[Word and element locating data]
------------------------------
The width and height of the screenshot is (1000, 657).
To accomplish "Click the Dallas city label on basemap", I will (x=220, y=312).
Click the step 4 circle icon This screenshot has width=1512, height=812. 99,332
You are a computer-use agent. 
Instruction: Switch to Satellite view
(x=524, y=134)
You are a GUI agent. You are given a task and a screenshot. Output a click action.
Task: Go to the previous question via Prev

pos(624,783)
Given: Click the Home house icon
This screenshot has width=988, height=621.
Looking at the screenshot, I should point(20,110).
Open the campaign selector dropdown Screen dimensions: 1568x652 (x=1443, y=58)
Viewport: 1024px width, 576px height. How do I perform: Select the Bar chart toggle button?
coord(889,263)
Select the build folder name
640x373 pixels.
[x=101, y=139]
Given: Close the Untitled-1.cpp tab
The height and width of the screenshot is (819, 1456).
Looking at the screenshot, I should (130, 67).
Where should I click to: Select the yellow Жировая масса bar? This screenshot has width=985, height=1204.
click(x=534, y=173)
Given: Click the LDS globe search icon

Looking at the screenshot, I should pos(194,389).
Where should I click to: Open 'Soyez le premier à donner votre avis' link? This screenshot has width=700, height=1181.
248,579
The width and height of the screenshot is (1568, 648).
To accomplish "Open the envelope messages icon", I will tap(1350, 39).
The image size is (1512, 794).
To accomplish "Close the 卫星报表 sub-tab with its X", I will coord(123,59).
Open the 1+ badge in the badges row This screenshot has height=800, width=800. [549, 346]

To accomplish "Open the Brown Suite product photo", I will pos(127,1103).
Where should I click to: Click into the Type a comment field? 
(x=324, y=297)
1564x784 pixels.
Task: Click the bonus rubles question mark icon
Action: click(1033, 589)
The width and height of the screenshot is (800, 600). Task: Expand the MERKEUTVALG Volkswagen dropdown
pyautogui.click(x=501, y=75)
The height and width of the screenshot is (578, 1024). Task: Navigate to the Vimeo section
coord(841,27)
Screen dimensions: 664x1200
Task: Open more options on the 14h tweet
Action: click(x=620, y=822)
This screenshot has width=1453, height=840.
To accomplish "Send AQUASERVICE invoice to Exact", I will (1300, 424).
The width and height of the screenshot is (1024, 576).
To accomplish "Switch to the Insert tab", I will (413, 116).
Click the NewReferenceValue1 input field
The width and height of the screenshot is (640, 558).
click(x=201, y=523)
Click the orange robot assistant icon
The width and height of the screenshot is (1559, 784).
------------------------------
▶ [REQUEST]: Return all of the lines above without any change.

▶ [SOLUTION]:
The width and height of the screenshot is (1000, 657).
To accomplish "Click the Dallas city label on basemap", I will (x=220, y=312).
Click the step 4 circle icon This screenshot has width=1512, height=812. 99,332
You are a computer-use agent. 
Instruction: Switch to Satellite view
(x=524, y=134)
You are a GUI agent. You are given a task and a screenshot. Output a click action.
Task: Go to the previous question via Prev

pos(624,783)
Given: Click the Home house icon
This screenshot has width=988, height=621.
Looking at the screenshot, I should point(20,110).
Open the campaign selector dropdown Screen dimensions: 1568x652 (x=1443, y=58)
Viewport: 1024px width, 576px height. How do I perform: Select the Bar chart toggle button?
coord(889,263)
Select the build folder name
640x373 pixels.
[x=101, y=139]
Given: Close the Untitled-1.cpp tab
The height and width of the screenshot is (819, 1456).
Looking at the screenshot, I should (130, 67).
Where should I click to: Select the yellow Жировая масса bar? This screenshot has width=985, height=1204.
click(x=534, y=173)
Given: Click the LDS globe search icon

Looking at the screenshot, I should pos(194,389).
Where should I click to: Open 'Soyez le premier à donner votre avis' link? This screenshot has width=700, height=1181.
248,579
The width and height of the screenshot is (1568, 648).
To accomplish "Open the envelope messages icon", I will tap(1350, 39).
The image size is (1512, 794).
To accomplish "Close the 卫星报表 sub-tab with its X", I will coord(123,59).
Open the 1+ badge in the badges row This screenshot has height=800, width=800. [549, 346]

To accomplish "Open the Brown Suite product photo", I will pos(127,1103).
Where should I click to: Click into the Type a comment field? 
(x=324, y=297)
1564x784 pixels.
Task: Click the bonus rubles question mark icon
Action: click(1033, 589)
The width and height of the screenshot is (800, 600). Task: Expand the MERKEUTVALG Volkswagen dropdown
pyautogui.click(x=501, y=75)
The height and width of the screenshot is (578, 1024). Task: Navigate to the Vimeo section
coord(841,27)
Screen dimensions: 664x1200
Task: Open more options on the 14h tweet
Action: click(x=620, y=822)
This screenshot has width=1453, height=840.
To accomplish "Send AQUASERVICE invoice to Exact", I will (1300, 424).
The width and height of the screenshot is (1024, 576).
To accomplish "Switch to the Insert tab", I will (413, 116).
Click the NewReferenceValue1 input field
The width and height of the screenshot is (640, 558).
click(x=201, y=523)
Click the orange robot assistant icon
The width and height of the screenshot is (1559, 784).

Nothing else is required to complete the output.